In a previous article, I wrote about a mistake I made as a student in analytics. In short, my team handed off our training code and training data as the deliverable for our Capstone project, citing that the users can rerun our training code to get the model. I’m glad to report that I have seen the error of my ways. As my penance, I hope to steer other data scientists away from this path and towards being more productive and more appreciated members of their analytical teams. So, let’s talk about training code, scoring code, and what makes a model.

I love an Interactive Python Notebook like Jupyter for exploring my data and training my model, but please don’t put one in production

What is a model?

A machine learning model is an object that quantifies a pattern within a dataset and is meant to approximate a real-world relationship. By building a machine learning model on what’s already happened, we hope to predict what may happen in the future. By understanding the future, we can make better decisions now. In this article, we’re going to focus, specifically, on supervised machine learning, which is the branch of machine learning concerned with predicting labeled outcomes.

For example, a group of students may want to know how long they need to study to make an A on their final exam. They may look at various measures from students in previous terms, like grades on previous exams as well as time spent studying or time spent goofing off. These students may train a regression model and come up with an equation like so:

Final-Exam-Grade = 0.7*Midterm-Grade + 4*Hours-Studying– 2*Hours-Scrolling-Phone

Or they may train a decision tree model and come up with a series of rules like:
If Midterm-Grade >= 80 and if Hours-Studying >= 4: Final-Exam-Grade is A
Else if Midterm-Grade >= 80 and if Hours-Studying < 4: Final-Exam-Grade is B
Else if Midterm-Grade < 80 and if Hours-Studying >= 6: Final-Exam-Grade is B
Else: Final-Exam-Grade is C

Decision trees and regressions are both common types of models. But how did the students know to weigh the Midterm-Grade as 0.7 in the regression? Why not 0.8? Or 0.75? And how did they come up with 4 as the magic number for getting an A in the decision tree model when determining how long they need to study if their midterm grade is greater than 80? Well, that’s where model training comes in.

What is training code?

Training code uses labeled data to build the model. This code uses a lot of mathematical calculations to find and quantify patterns between the input variables and the labeled outcome of interest. Computers are well suited for these kinds of problem as they can make these calculations far faster than you or I.

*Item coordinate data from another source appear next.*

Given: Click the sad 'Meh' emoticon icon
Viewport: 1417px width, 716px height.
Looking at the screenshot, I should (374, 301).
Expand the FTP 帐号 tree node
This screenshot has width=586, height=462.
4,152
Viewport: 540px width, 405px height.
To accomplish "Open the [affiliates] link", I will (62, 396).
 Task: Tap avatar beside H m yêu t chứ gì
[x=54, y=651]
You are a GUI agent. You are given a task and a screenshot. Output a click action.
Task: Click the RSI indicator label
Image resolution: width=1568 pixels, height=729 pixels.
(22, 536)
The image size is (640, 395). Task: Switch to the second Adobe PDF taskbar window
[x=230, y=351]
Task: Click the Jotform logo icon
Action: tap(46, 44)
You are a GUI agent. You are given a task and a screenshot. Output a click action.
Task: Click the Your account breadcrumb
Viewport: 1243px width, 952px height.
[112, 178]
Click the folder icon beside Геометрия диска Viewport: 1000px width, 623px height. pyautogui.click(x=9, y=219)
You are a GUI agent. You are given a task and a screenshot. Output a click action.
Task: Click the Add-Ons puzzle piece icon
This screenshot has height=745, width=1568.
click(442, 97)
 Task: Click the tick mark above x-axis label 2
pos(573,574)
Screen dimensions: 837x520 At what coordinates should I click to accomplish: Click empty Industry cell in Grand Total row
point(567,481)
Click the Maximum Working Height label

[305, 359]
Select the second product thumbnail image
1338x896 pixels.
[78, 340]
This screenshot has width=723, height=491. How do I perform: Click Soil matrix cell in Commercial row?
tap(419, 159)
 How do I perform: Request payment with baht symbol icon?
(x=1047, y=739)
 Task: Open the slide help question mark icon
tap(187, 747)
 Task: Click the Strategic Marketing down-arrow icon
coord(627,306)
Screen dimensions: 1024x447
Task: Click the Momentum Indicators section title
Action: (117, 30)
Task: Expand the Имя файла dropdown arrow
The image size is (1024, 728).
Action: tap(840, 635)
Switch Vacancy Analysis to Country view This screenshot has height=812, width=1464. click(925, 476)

The method for building the model varies based on the type of machine learning model being built. For example, our students might have used their knowledge of matrix multiplication to write a program to calculate the Ordinary Least Squares (OLS) to determine that the values of 0.7, 4, and 2 minimized the differences between their regression model’s prediction and the labels in their data…just kidding. If they could break out matrix multiplication, they probably don’t need to worry about their exam.

Ah, it takes me back to my linear algebra class

Luckily for us, a lot of this complexity has been abstracted away. When we go to train the model, we often just need to decide which type of model we want to train and the parameters we’d like to try. And with capabilities like hyperparameter autotuning and automated machine learning, training a model becomes much easier on us. (But maybe not for the computer, which is still running all those calculations.)

Training the model may also include steps to prepare and clean the data so that it’s in the form the model expects. It may involve experimentation, where a data scientist assesses the model on metrics like accuracy or fairness, makes a change, retrains a model, and sees if there is an improvement.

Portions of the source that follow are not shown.